→ **Instruction**: Reproduce the part of the Terracotta health check post below that runs from "One of the considerations" up to and including "these properties' configurations.", word for word.

→ **Passage given**:
**********
Saturday, March 25, 2017

Using Groovy to Quickly Analyze Terracotta HealthCheck Properties

One of the considerations when configuring Terracotta servers with tc-config.xml is the specification of health check properties between Terracotta servers (L2-L2), from clients to server (L1-L2), and from server to client (L2-L1). Terracotta checks the combination of these properties' configurations in high-availability scenarios to ensure that these combinations fall in certain ranges. This blog post demonstrates using Groovy to parse and analyze a given tc-config.xml file to determine whether Terracotta will provide a WARN-level message regarding these properties' configurations.

The "About HealthChecker" section of the Terracotta 4.3.2 BigMemory Max High-Availability Guide (PDF) describes the purpose of the HealthChecker: "HealthChecker is a connection monitor similar to TCP keep-alive. HealthChecker functions between Terracotta server instances (in High Availability environments), and between Terracotta sever instances and clients. Using HealthChecker, Terracotta nodes can determine if peer nodes are reachable, up, or in a GC operation. If a peer node is unreachable or down, a Terracotta node using HealthChecker can take corrective action."

The Terracotta 4.3.2 BigMemory Max High-Availability Guide includes a table under the section HealthChecker Properties that articulates the Terracotta properties that go into the calculations used to determine if warnings about misconfigured high availability should be logged. There are similarly named properties specified for each of the combinations (l2.healthcheck.l1.* properties for server-to-clients [L2L1], l2.healthcheck.l2.* for server-to-server [L2L2], and l1.healthcheck.l2.* for clients-to-server [L1L2]) and the properties significant to the high availability configuration checks (the * portion of the properties names just referenced) are ping.enabled, ping.idletime, ping.interval, ping.probes, socketConnect, socketConnectCount, and socketConnectTimeout. This post's associated Groovy script assumes that one has the ping.enabled and socketConnect properties for L2-L2, L1-L2, and L2-L1 all configured to true (which is the default for both properties for all L2L2, L1L2, L2L1 combinations).
**********
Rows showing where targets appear
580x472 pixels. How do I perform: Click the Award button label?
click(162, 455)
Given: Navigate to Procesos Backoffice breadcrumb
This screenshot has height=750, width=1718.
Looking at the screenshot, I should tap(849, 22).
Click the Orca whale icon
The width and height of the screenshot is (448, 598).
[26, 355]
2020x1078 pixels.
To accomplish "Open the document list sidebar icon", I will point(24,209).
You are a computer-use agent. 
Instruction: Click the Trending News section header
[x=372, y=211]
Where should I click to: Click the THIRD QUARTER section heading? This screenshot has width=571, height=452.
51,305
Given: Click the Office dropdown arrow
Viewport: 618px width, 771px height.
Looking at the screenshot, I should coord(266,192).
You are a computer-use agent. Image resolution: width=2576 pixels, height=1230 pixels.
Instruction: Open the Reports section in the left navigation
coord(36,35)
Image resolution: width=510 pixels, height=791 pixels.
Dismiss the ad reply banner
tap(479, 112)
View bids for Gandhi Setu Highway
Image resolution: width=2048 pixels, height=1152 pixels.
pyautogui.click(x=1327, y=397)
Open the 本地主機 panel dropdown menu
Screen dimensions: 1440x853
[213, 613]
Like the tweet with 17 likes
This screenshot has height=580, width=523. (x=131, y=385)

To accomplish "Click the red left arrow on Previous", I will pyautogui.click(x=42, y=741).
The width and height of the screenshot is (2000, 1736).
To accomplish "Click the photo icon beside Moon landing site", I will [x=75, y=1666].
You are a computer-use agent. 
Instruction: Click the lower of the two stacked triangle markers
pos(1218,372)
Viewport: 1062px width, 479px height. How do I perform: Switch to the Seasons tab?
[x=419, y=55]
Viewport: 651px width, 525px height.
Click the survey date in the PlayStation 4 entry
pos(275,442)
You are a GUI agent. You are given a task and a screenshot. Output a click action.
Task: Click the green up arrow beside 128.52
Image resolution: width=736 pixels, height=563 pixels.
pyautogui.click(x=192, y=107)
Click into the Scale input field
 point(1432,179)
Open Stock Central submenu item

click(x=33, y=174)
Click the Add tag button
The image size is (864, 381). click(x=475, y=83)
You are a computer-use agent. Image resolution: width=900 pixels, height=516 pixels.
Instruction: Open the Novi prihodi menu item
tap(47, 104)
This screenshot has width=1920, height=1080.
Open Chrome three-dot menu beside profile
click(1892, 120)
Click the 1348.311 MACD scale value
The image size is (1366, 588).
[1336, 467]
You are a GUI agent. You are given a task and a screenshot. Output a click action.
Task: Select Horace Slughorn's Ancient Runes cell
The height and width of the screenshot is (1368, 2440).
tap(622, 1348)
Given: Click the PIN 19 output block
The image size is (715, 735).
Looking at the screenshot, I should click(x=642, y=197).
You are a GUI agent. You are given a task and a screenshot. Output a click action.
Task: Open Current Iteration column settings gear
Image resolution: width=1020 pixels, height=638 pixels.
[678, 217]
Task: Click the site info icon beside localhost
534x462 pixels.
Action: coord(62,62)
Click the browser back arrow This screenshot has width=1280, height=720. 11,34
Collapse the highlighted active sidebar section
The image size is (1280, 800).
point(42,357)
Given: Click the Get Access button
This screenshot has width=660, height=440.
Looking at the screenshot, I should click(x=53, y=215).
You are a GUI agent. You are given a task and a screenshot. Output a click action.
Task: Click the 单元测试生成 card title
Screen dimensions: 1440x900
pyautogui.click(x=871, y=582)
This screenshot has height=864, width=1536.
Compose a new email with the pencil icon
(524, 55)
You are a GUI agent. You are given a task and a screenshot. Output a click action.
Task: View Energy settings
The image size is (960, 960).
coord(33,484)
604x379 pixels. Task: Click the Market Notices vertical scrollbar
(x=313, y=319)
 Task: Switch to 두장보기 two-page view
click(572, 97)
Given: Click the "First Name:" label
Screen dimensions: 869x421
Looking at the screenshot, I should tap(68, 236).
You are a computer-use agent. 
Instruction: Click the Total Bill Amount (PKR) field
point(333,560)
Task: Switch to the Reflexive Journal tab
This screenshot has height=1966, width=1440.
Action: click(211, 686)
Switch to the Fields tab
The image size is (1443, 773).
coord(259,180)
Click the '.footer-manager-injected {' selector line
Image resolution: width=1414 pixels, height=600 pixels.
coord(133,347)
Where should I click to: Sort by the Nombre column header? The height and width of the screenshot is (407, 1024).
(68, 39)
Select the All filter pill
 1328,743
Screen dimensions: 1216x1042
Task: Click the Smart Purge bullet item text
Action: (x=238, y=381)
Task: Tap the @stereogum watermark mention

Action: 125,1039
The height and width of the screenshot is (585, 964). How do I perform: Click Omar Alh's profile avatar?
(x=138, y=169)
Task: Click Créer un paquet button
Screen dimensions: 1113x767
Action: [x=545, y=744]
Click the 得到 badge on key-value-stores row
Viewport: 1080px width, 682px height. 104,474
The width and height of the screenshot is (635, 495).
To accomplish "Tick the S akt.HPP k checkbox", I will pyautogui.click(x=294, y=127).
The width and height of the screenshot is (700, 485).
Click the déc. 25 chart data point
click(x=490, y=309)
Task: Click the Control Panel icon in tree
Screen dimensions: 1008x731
**********
→ **The answer**:
One of the considerations when configuring Terracotta servers with tc-config.xml is the specification of health check properties between Terracotta servers (L2-L2), from clients to server (L1-L2), and from server to client (L2-L1). Terracotta checks the combination of these properties' configurations in high-availability scenarios to ensure that these combinations fall in certain ranges. This blog post demonstrates using Groovy to parse and analyze a given tc-config.xml file to determine whether Terracotta will provide a WARN-level message regarding these properties' configurations.